- Page excerpt:
----

Here be dragons: Data-driven caution for the market ahead


By Charles Lynn Bolin

Medieval world maps were speculative documents, incorporating what the cartographer knew to be true, but that often left a lot of blank space on the map. The places where the mapmaker could offer only uncertain guidance were marked with the Latin legend “Hic sunt dracones.” That is, “here be dragons.”

To be clear, these were not stupid or credulous guys. They were just guys who knew the world was a dangerous place, and the uncharted regions were the most dangerous of all. And so, they offered the clearest warning they could.

Oh, and for those of you thinking about investing in the next 6-18 months: Hic sunt dracones.

A lot of people whose job it is to convince you to invest (with them) have been working overtime to convince you that it’s … well, time to invest (with them). They’ve spotted market bottoms in June, July, and August, with one maven foreseeing “a relief rally” just 24 hours before the post-Powell plunge.

Investment Environment

In “What’s Next for the Economy?” Fidelity describes that the US economy has moved into the late stage of the business cycle, which is personified by volatile markets, slower economic growth, and increasing signs of a possible recession. Energy, materials, health care, and consumer staples have historically done well during the late stage, and stocks continue to rise along with the volatility. Wells Fargo’s view, as described in “International Economic Outlook: August 2022”, continues to be that the US economy will be in a recession by early 2023.

Federal Reserve Chairman gave his speech following the Jackson Hole central banking conference. The S&P 500 fell 3.37% for the day. Mr. Powell said:

Reducing inflation is likely to require a sustained period of below-trend growth. While higher interest rates, slower growth, and softer labor market conditions will bring down inflation, they will also bring some pain to households and businesses. These are the unfortunate costs of reducing inflation. But a failure to restore price stability would mean far greater pain… (Howard Schneider and Ann Saphir, “Powell Sees Pain Ahead as Fed Sticks To The Fast Lane To Beat Inflation,” Reuters, August 2022)

----

- Set exercise A: Repeat the records below word for word, from their first line through the line containing "Action: click(x=66, y=20)", inclusive.

----

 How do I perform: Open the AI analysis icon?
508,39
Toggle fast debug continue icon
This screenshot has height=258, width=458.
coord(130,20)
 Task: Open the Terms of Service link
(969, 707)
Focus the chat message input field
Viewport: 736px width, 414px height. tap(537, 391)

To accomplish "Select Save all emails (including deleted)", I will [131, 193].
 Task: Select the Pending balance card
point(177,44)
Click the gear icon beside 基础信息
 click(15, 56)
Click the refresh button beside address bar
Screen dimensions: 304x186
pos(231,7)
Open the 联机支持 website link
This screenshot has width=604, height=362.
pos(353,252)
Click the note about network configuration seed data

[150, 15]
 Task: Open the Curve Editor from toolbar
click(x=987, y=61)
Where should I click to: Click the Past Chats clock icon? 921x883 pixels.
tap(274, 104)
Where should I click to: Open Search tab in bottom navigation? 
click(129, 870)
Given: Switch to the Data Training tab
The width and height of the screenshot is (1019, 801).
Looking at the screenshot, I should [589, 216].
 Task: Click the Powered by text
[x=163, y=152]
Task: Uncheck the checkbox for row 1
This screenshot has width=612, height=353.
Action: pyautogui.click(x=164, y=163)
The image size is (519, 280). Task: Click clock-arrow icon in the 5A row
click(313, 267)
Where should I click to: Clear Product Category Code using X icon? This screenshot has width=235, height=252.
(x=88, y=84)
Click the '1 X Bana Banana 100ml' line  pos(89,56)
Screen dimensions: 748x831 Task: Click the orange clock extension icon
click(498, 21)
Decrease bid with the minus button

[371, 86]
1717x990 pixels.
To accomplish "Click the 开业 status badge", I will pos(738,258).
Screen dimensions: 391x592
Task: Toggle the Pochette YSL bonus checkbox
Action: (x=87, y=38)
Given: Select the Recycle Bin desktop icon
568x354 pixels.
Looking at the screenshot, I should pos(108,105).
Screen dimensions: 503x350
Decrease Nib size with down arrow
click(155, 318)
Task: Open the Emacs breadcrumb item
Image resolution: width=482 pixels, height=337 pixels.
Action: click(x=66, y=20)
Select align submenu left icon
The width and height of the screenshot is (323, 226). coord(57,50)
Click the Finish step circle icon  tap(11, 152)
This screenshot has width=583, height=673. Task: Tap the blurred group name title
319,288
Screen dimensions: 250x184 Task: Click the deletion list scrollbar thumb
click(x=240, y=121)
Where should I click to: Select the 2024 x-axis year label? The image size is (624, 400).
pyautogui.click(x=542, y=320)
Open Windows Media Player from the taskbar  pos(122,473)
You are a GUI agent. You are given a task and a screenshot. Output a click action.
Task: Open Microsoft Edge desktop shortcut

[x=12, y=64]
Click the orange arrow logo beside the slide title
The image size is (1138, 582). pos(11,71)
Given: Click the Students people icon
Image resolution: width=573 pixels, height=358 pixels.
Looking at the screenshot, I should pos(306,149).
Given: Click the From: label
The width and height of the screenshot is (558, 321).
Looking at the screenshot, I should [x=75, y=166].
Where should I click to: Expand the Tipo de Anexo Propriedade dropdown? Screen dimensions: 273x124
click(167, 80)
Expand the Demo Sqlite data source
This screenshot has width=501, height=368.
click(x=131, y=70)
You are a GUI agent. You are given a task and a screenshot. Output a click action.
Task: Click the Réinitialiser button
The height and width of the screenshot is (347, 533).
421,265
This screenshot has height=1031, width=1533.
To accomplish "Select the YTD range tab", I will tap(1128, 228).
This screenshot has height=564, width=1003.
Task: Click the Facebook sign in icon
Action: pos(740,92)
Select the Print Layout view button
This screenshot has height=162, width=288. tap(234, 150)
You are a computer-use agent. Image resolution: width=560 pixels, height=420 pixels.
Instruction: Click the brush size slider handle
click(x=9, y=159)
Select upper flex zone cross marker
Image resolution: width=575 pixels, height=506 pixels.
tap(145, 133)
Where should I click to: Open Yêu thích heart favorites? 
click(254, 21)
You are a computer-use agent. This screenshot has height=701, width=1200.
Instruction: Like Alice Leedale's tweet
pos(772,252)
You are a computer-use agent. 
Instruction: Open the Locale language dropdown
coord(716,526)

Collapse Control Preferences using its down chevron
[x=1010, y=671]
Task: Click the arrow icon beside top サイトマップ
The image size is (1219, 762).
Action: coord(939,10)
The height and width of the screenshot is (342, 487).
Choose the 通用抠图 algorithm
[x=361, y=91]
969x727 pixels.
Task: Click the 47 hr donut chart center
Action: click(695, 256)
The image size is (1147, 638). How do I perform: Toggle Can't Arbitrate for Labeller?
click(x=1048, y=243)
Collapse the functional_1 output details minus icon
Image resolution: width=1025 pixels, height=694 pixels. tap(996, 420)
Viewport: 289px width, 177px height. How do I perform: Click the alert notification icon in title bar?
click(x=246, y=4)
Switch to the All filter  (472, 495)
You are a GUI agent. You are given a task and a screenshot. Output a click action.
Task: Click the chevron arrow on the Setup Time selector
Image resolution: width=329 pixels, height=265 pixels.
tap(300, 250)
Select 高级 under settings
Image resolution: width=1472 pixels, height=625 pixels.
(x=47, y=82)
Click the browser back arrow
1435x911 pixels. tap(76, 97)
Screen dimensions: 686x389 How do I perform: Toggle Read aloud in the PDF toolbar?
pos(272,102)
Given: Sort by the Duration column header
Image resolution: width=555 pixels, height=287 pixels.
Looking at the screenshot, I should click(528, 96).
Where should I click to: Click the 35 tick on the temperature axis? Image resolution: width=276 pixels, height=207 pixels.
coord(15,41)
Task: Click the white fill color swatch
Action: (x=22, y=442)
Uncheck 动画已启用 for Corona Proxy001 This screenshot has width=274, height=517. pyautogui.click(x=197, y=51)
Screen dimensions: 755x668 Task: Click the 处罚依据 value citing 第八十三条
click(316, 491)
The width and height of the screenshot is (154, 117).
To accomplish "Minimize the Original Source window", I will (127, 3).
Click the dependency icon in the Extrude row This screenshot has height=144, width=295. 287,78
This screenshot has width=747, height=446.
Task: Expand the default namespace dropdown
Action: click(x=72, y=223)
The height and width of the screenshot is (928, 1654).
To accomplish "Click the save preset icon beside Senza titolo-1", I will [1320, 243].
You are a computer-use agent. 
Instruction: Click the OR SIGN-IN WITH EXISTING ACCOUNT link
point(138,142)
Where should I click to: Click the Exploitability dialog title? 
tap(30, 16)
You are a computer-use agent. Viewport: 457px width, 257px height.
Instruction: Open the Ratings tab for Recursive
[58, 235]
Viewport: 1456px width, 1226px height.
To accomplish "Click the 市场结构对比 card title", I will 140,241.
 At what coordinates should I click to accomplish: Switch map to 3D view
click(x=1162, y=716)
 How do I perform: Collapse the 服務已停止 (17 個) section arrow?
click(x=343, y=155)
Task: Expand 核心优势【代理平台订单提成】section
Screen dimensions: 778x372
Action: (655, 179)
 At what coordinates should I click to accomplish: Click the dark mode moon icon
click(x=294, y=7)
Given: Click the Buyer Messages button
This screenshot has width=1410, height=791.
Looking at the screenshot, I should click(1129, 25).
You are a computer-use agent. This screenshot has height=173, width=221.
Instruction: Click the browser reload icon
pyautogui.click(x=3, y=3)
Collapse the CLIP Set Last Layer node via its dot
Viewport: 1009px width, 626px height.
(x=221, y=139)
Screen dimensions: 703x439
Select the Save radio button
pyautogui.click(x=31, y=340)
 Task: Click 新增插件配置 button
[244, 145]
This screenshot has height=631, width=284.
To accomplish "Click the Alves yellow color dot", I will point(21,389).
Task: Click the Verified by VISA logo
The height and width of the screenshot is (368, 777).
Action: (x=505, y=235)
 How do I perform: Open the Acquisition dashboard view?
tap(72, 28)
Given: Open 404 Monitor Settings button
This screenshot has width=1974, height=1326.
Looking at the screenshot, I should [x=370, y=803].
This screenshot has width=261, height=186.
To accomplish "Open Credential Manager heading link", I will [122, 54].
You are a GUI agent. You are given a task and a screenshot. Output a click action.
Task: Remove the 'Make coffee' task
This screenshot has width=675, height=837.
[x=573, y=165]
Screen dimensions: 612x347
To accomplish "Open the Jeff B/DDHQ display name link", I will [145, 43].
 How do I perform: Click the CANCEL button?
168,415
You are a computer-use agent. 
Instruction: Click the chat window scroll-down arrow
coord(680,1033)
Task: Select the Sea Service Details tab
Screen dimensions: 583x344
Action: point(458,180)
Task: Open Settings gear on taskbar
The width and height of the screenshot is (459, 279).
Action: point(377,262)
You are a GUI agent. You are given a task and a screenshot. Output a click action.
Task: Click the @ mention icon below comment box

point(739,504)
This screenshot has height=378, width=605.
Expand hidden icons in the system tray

----

- Set exercise B: Output the part of the market commentary above, word for word, between "To be clear, these" and "the post-Powell plunge.", inclusive.

- Complete response A:
 How do I perform: Open the AI analysis icon?
508,39
Toggle fast debug continue icon
This screenshot has height=258, width=458.
coord(130,20)
 Task: Open the Terms of Service link
(969, 707)
Focus the chat message input field
Viewport: 736px width, 414px height. tap(537, 391)

To accomplish "Select Save all emails (including deleted)", I will [131, 193].
 Task: Select the Pending balance card
point(177,44)
Click the gear icon beside 基础信息
 click(15, 56)
Click the refresh button beside address bar
Screen dimensions: 304x186
pos(231,7)
Open the 联机支持 website link
This screenshot has width=604, height=362.
pos(353,252)
Click the note about network configuration seed data

[150, 15]
 Task: Open the Curve Editor from toolbar
click(x=987, y=61)
Where should I click to: Click the Past Chats clock icon? 921x883 pixels.
tap(274, 104)
Where should I click to: Open Search tab in bottom navigation? 
click(129, 870)
Given: Switch to the Data Training tab
The width and height of the screenshot is (1019, 801).
Looking at the screenshot, I should [589, 216].
 Task: Click the Powered by text
[x=163, y=152]
Task: Uncheck the checkbox for row 1
This screenshot has width=612, height=353.
Action: pyautogui.click(x=164, y=163)
The image size is (519, 280). Task: Click clock-arrow icon in the 5A row
click(313, 267)
Where should I click to: Clear Product Category Code using X icon? This screenshot has width=235, height=252.
(x=88, y=84)
Click the '1 X Bana Banana 100ml' line  pos(89,56)
Screen dimensions: 748x831 Task: Click the orange clock extension icon
click(498, 21)
Decrease bid with the minus button

[371, 86]
1717x990 pixels.
To accomplish "Click the 开业 status badge", I will pos(738,258).
Screen dimensions: 391x592
Task: Toggle the Pochette YSL bonus checkbox
Action: (x=87, y=38)
Given: Select the Recycle Bin desktop icon
568x354 pixels.
Looking at the screenshot, I should pos(108,105).
Screen dimensions: 503x350
Decrease Nib size with down arrow
click(155, 318)
Task: Open the Emacs breadcrumb item
Image resolution: width=482 pixels, height=337 pixels.
Action: click(x=66, y=20)

- Complete response B:
To be clear, these were not stupid or credulous guys. They were just guys who knew the world was a dangerous place, and the uncharted regions were the most dangerous of all. And so, they offered the clearest warning they could.

Oh, and for those of you thinking about investing in the next 6-18 months: Hic sunt dracones.

A lot of people whose job it is to convince you to invest (with them) have been working overtime to convince you that it’s … well, time to invest (with them). They’ve spotted market bottoms in June, July, and August, with one maven foreseeing “a relief rally” just 24 hours before the post-Powell plunge.